▶ **Lesetext**:
╔══
In Taiwan steht mit dem Wahlsieg der Amtsinhaberin Tsai Ing-wen eine weitere Annäherung an die USA bevor. Beobachter gehen davon aus, dass eine Fortsetzung ihres prowestlichen Kurses zu einer Zunahme der Spannungen mit der Volksrepublik führen wird. Dies betrifft in zunehmendem Maß auch den gesellschaftlichen Alltag. So hat Tsais Democratic Progressive Party (DPP) noch kurz vor den Wahlen ein „Anti-Infiltrations-Gesetz“ verabschiedet, das es untersagt, im Auftrag oder mit finanzieller Unterstützung einer „feindlichen ausländischen Kraft“ in Taiwan politisch aktiv zu werden. Faktisch richtet sich das Gesetz allerdings nicht gegen westliche Einflussnahme, sondern ausschließlich gegen die Volksrepublik. Vor allem die große Zahl an Taiwanern, die in der Volksrepublik leben oder dorthin gute persönliche oder geschäftliche Beziehungen unterhalten, geraten durch das neue Gesetz unter Druck.
╚══
▶ **Auszüge aus einem Datensatz**:
╔══
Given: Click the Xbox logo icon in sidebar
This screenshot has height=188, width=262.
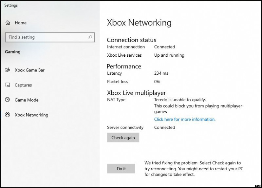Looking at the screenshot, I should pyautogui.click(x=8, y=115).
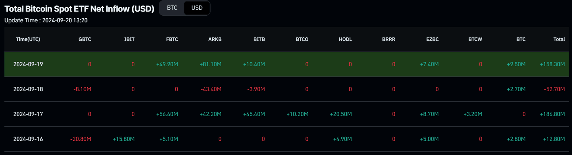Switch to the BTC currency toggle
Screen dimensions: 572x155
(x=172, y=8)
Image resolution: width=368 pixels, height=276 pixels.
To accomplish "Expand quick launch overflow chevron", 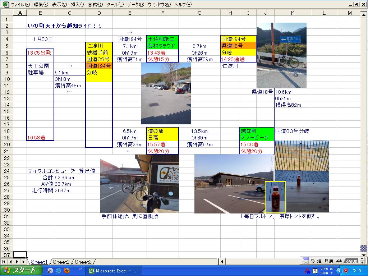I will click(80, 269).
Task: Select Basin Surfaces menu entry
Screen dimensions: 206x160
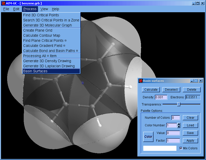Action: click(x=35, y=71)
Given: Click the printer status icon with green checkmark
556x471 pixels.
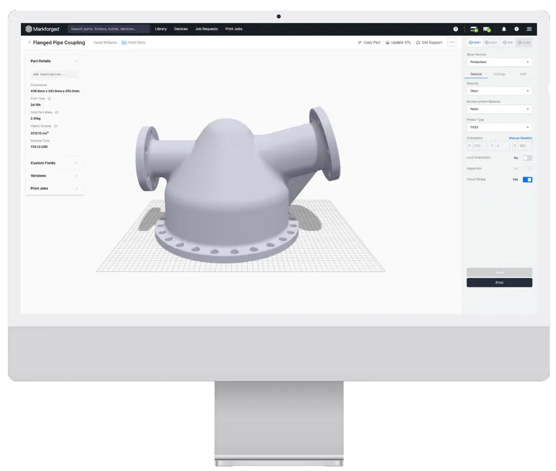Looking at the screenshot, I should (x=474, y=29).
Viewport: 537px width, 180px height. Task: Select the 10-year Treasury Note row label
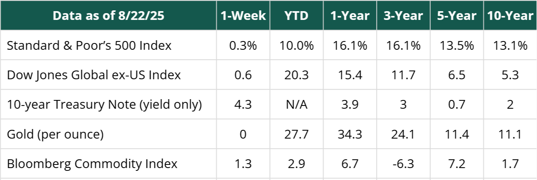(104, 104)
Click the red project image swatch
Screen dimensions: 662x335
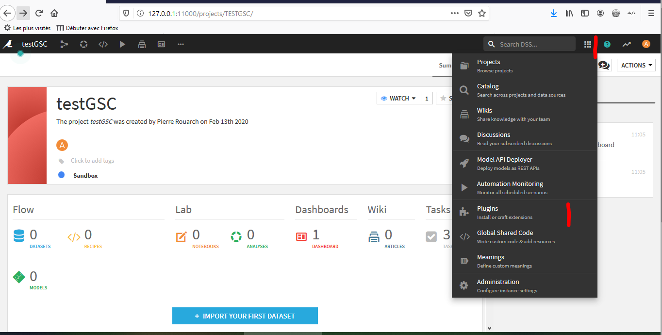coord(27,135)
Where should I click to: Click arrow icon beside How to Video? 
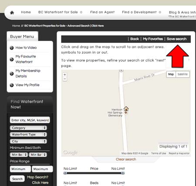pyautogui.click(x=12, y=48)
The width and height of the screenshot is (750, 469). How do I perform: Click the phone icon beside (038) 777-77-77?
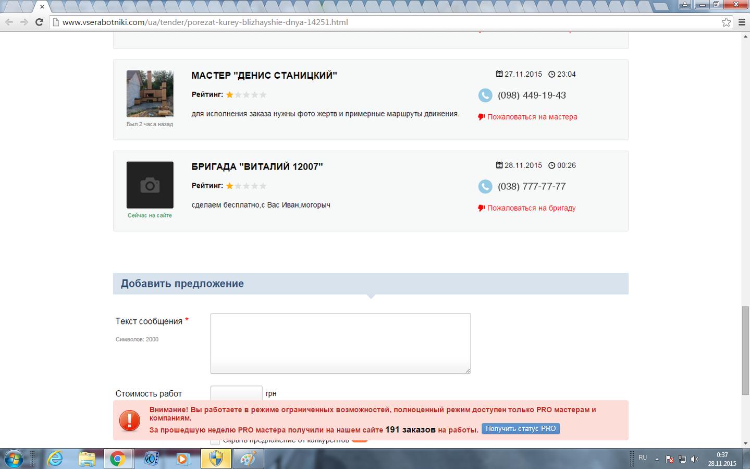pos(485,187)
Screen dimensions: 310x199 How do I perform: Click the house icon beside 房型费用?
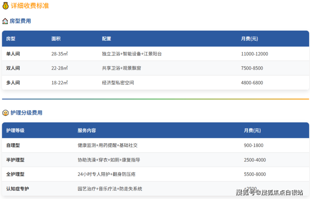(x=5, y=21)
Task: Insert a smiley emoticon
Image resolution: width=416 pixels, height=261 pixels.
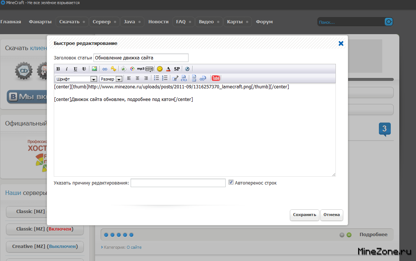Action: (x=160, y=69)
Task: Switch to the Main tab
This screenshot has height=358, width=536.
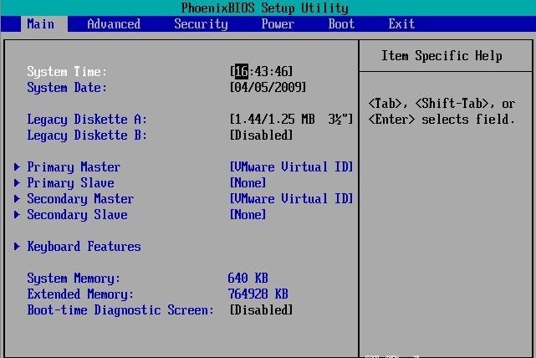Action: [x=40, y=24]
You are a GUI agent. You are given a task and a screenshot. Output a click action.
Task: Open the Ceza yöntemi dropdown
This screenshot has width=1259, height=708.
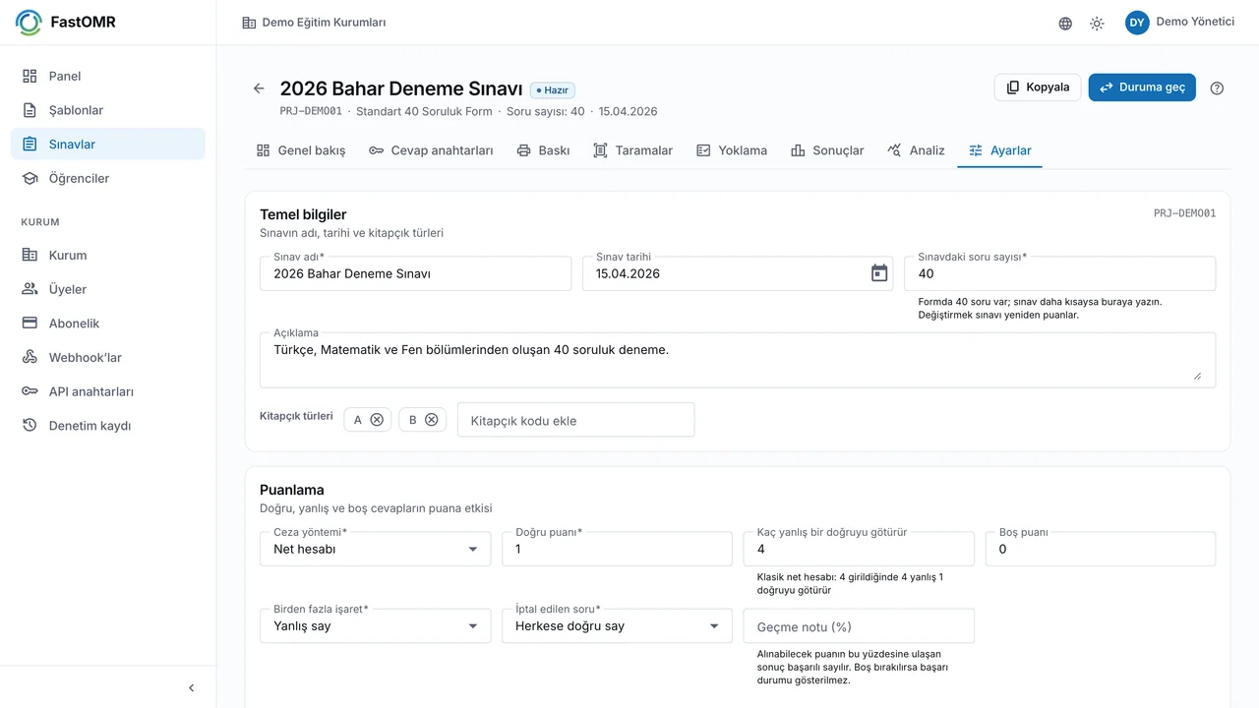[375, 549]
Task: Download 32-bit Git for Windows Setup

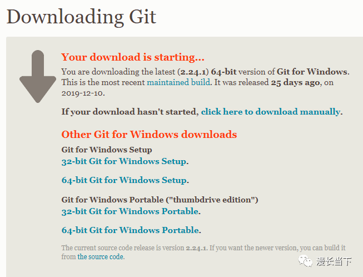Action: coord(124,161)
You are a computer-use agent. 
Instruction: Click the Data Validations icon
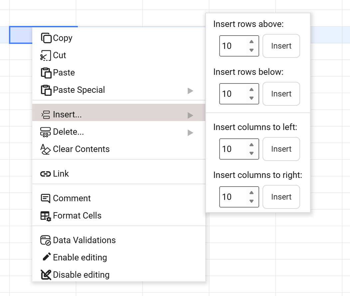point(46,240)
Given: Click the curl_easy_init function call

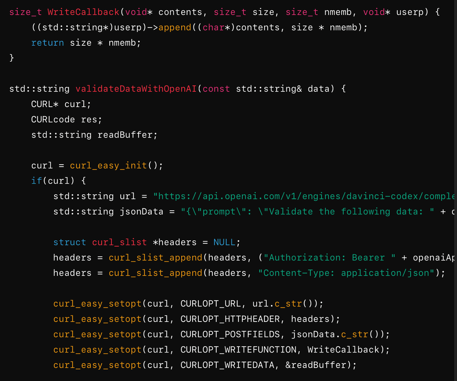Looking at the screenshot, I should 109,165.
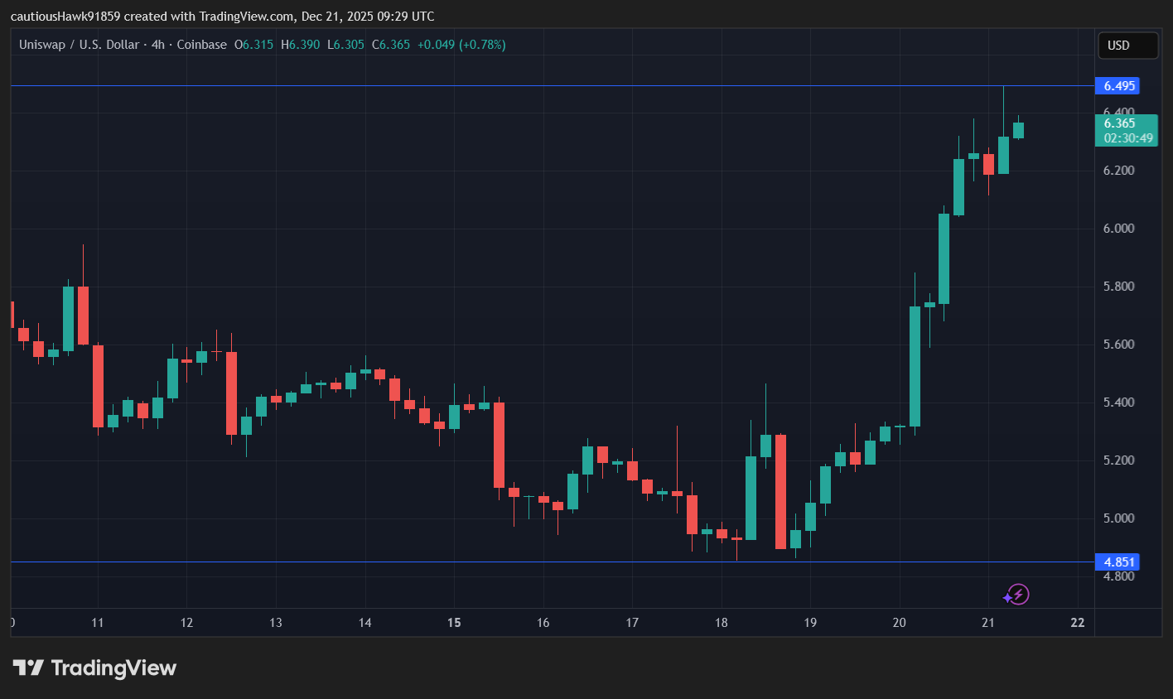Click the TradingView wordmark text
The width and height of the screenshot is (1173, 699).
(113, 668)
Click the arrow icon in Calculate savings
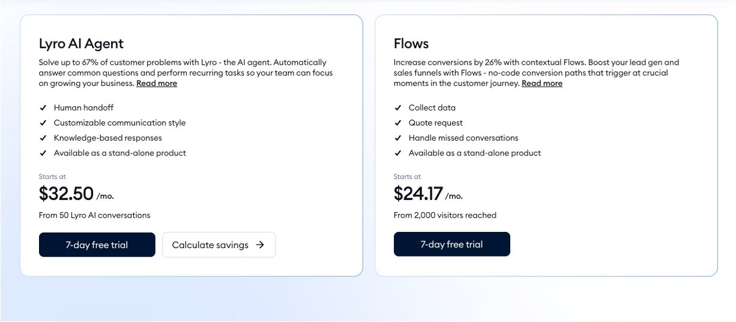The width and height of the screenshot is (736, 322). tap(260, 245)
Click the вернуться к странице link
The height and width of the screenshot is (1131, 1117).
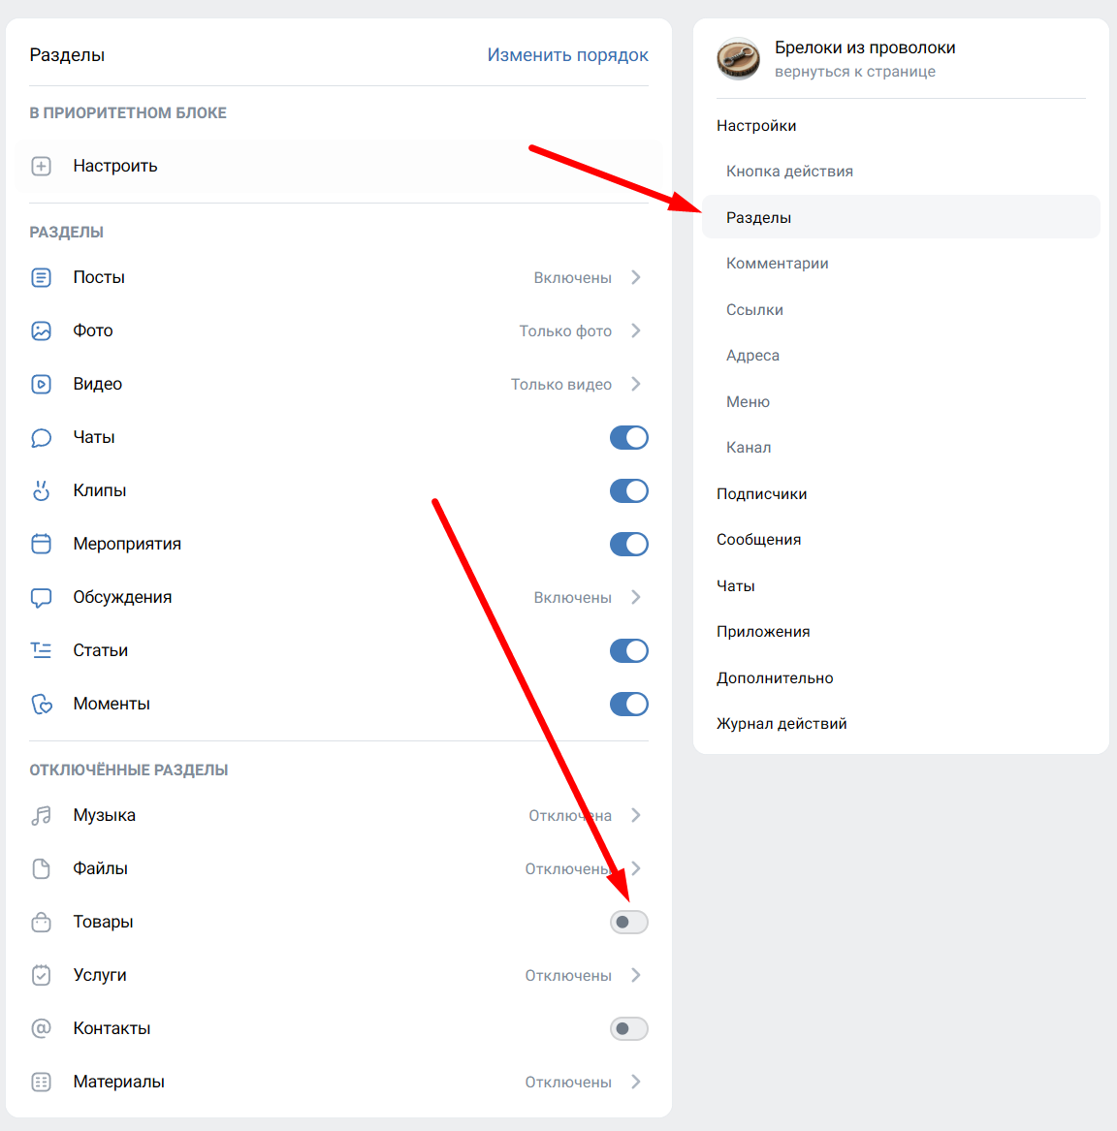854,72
╚══
▶ **Aufgabenstellung**:
Übersetze bitte den Satz „Faktisch richtet sich das Gesetz allerdings nicht gegen westliche Einflussnahme, sondern ausschließlich gegen die Volksrepublik.“ aus dem Lesetext ins Englische.

▶ **Antwortteil**:
In fact, however, the law is directed not against Western influence but exclusively against the People's Republic.